▸ **PAGE EXTRACT**
Management's Discussion and Analysis of Financial
   Condition or Plan of Operation              (Unaudited)

Noninterest Expenses:

     Employee salaries expenses amounted to $565,288
and $550,321 as of March 31, 1997 and 1996,
respectively.  We opened a new branch in Williamsburg
in July  of 1996 and additional staff was added during
the second quarter of last year.  Benefits expense is
up 31.2% or $40,424 over March 31, 1996 due primarily
to deferred compensation expenses and incentive
accruals.

     Occupancy expenses are up 7.4% or $18,044 from
March 31, 1996 primarily due to leasehold improvement
expenses at the new branch in Williamsburg and some one-
time maintenance expenses at other branches.  There are
additional expenses associated with renovations to the
Operations Center.

     Merchant Card expenses are up 143.3% due to
increased volume in the program.  Profit margins are
expected to improve in 1997.  ATM expenses are up due
to the depreciation expenses associated with the
expansion of the Bank's ATM network and volumes are
still below break even targets.  The ATM program was
expected to break even by the end of 1996.  However,
expected operational expense reductions will not be
realized in the ATM program until the third quarter of
1997 when we will change our ATM processing vendor.

▸ **ENTRIES PROVIDED**
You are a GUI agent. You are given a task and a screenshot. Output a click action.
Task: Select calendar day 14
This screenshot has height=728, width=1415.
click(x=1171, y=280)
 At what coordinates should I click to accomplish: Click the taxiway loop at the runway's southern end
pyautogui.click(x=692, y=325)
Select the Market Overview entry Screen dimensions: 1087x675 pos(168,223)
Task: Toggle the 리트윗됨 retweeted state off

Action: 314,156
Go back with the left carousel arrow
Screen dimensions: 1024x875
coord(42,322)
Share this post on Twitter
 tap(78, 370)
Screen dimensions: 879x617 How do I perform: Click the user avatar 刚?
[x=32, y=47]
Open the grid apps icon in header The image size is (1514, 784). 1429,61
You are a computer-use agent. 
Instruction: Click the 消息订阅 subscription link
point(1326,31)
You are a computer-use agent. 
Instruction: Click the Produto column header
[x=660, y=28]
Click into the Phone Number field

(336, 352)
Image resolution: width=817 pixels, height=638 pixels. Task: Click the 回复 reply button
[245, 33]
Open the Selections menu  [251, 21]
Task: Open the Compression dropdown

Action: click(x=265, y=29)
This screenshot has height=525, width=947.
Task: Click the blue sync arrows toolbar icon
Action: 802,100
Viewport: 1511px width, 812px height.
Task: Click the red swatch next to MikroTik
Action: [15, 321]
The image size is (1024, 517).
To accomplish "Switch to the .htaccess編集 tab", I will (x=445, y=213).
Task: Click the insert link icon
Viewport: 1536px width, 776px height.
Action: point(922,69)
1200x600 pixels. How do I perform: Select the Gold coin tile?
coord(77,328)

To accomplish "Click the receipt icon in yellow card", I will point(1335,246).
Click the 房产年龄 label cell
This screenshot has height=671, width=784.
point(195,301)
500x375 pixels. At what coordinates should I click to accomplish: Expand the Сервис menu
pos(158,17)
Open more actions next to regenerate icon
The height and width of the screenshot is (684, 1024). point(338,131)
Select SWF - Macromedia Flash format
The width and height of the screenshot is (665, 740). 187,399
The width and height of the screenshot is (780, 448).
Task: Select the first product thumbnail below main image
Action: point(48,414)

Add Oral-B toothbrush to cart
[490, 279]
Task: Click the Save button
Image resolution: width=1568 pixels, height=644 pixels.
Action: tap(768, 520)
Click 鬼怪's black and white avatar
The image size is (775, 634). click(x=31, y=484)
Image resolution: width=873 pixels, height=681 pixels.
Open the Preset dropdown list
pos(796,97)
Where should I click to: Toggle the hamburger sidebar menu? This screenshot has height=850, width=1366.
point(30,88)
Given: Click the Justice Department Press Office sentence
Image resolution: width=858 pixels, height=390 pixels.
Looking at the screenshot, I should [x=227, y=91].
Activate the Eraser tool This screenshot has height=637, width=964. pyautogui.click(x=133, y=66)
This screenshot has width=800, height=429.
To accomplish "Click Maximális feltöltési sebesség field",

▸ **EXERCISE INSTRUCTIONS**
Answer these questions from the noninterest expenses text:
1. What did employee salaries expenses amount to as of March 31, 1997?
2. By what percentage did occupancy expenses rise from March 31, 1996?
3. When will expected operational expense reductions be realized in the ATM program?

▸ **EXERCISE OUTPUT**
1. $565,288
2. 7.4%
3. In the third quarter of 1997